_作業課題 A_
現地確認に関する本文をもとに、次の問いに答えてください。
(i) 弊社が自治体へのヒアリング調査を行ったのはいつですか。
(ii) その調査で回答を受領した自治体はいくつですか。
(iii) 北海道や宮城県などの自治体が、事業者自らによる確認のほかに認めている方法は何ですか。
_作業課題 B_
現地確認に関する本文の一文「昨今のコロナ禍においては、オンラインを通じたリモートからの確認や、第三者による代行確認を認めている自治体も増えつつあります。」を英語に訳してください。
_作業課題 C_
現地確認に関する本文のうち、「たとえば岩手県や福島県では、」という語句を含むところから書き写し始め、「る方法により行うものとする。」で写し終えてください。
***** 抜粋本文 *****
現地確認とは、排出事業者が産業廃棄物の処理を他人に委託する場合に求められる、産業廃棄物の処理状況に関する確認のことです。廃棄物処理法では排出事業者の努力義務として規定されているほか、都道府県や政令市においてもその条例等で独自に規定されている場合もあります。
今回のトピックでは、全国129(2022年4月時点)の自治体における現地確認の条例規定状況についてご説明します。
現地確認の概要などの基本的な事項については、下記の記事をご覧ください。
現地確認とは
また、本ウェブサイトの「自治体データバンク」では、自治体ごとの現地確認義務の規定状況について整理しています。併せてご覧ください。
自治体データバンク
現地確認の具体的な手法等は、廃棄物処理法上では特段規定されていません。しかし、一般的には排出事業者が委託先業者の保管施設や処理施設まで赴いて、委託した産業廃棄物の処理状況を確認することとなっています。一方で、都道府県や政令市でも、その条例等で現地確認について独自に規定している場合があります。都道府県や政令市によっては、実地での確認や年に1回の確認を求めるなど、その具体的な手法まで明記していることもあります。
昨今のコロナ禍においては、オンラインを通じたリモートからの確認や、第三者による代行確認を認めている自治体も増えつつあります。
2021年8月、弊社では全国の産業廃棄物管掌自治体である129の自治体(2022年4月時点)における現地確認の条例規定状況をヒアリング調査し、未回答の2自治体を除く127の自治体から回答を受領しました。現地確認について、頻度や実施時期、手法等を具体的に条例等で規定しているかどうかという質問に対しては、全自治体のうち約4分の1の自治体から「規定している」という回答をいただきました。
たとえば岩手県や福島県では、委託した産業廃棄物の処分状況を、「実地に」確認しなければいけないと明記しています。
第22条
3 (略)排出事業者等は、その産業廃棄物の処分を委託したときは、当該産業廃棄物の処分の状況を1年に1回以上実地に確認し、その結果を記録しなければならない。
第6条
5 事業者は、その産業廃棄物の処理を委託する場合には、政令第6条の2又は政令第6条の6に規定する基準のほか次によるものとする。
(略)
(3) 産業廃棄物の処理を委託した後において、その処理が適正に行われるように当該処理業者の処理の状況を実地調査により確認し、その処理が適当でないと認めた場合は、当該処理業者に対し適正な処理を行うように指示すること。
一方で、北海道や宮城県などの自治体では、実地での確認義務は規定されているものの、事業者自らによる確認のほかに、事業者の代理人が確認した内容を聴取する方法も認めています。
第8条 条例第32条第1項の規定による確認は、当該委託に係る産業廃棄物の処分を受託した者(以下「処分受託者」という。)がその受託した処分を行う施設において事業者自ら又は事業者の代理人(処分受託者を除く。)が実地に調査する方法により行うものとする。
***** 項目一覧 *****
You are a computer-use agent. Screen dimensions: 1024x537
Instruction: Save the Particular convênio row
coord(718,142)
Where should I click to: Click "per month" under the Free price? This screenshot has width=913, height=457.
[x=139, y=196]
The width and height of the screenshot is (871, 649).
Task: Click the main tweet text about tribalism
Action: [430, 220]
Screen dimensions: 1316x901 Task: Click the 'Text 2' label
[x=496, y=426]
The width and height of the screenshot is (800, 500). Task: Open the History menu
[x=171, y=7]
*****
_想定解答 A_
(i) 2021年8月
(ii) 127の自治体
(iii) 事業者の代理人が確認した内容を聴取する方法

_想定解答 B_
During the recent COVID-19 pandemic, a growing number of local governments have also come to accept remote confirmation conducted online and confirmation carried out on the business's behalf by a third party.

_想定解答 C_
たとえば岩手県や福島県では、委託した産業廃棄物の処分状況を、「実地に」確認しなければいけないと明記しています。
第22条
3 (略)排出事業者等は、その産業廃棄物の処分を委託したときは、当該産業廃棄物の処分の状況を1年に1回以上実地に確認し、その結果を記録しなければならない。
第6条
5 事業者は、その産業廃棄物の処理を委託する場合には、政令第6条の2又は政令第6条の6に規定する基準のほか次によるものとする。
(略)
(3) 産業廃棄物の処理を委託した後において、その処理が適正に行われるように当該処理業者の処理の状況を実地調査により確認し、その処理が適当でないと認めた場合は、当該処理業者に対し適正な処理を行うように指示すること。
一方で、北海道や宮城県などの自治体では、実地での確認義務は規定されているものの、事業者自らによる確認のほかに、事業者の代理人が確認した内容を聴取する方法も認めています。
第8条 条例第32条第1項の規定による確認は、当該委託に係る産業廃棄物の処分を受託した者(以下「処分受託者」という。)がその受託した処分を行う施設において事業者自ら又は事業者の代理人(処分受託者を除く。)が実地に調査する方法により行うものとする。